By Jill McGivering
Smoking is deep-rooted in Chinese culture
A ban on smoking in most public buildings has come into force in the Chinese capital, Beijing.
The move is an attempt to discourage some of China's 350 million smokers and also part of wider efforts to clean up the city in the run up to the Olympics.
For every three cigarettes lit worldwide, one is smoked in China. Almost 25% of the Chinese smoke.
Smoking is also contributing to a rapid rise of cancer and heart disease in the world's most populous country.
In Beijing, the smokers are everywhere - and it feels like it. But now that may change.
The city authorities have imposed a ban on smoking in most public buildings.
They say they are organising 100,000 existing employees to act as an enforcement team.
The authorities had wanted restaurants and bars to be mostly smoke-free as well, but there was too much resistance.
Instead, they must provide non-smoking areas or rooms.

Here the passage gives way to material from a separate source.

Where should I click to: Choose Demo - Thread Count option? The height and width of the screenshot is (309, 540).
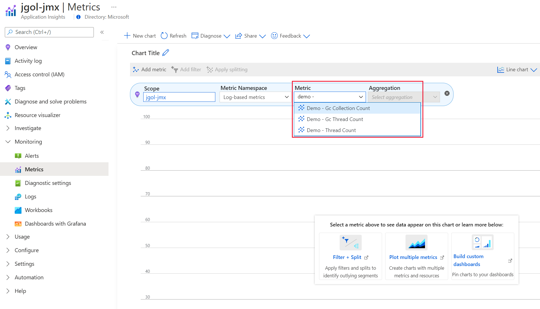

"If measures are not taken, with so many smokers in China, in 10, 20, 30 years, the health system will have even higher burden to manage patients with cardio-vascular diseases, with cancer and so on," says Dr Hans Troedsson, the China representative for the World Health Organization.
"So it's a kind of sub-acute health threat here in China," he says.
The imminent Olympic Games have also strengthened motivation.
China wants to promote Beijing as a progressive, modern and clean city.
Less smoke and fewer cigarette butts could really help.
Smoking is deep-rooted in Chinese culture and there is still a general lack of awareness about the impact on health.
The WHO is discussing further measures with the government, like an increase in taxes on cigarettes.
But smoking is big business, and some officials are worried about damaging that.
However, financial loss now could be more than off-set by savings on health care in the future.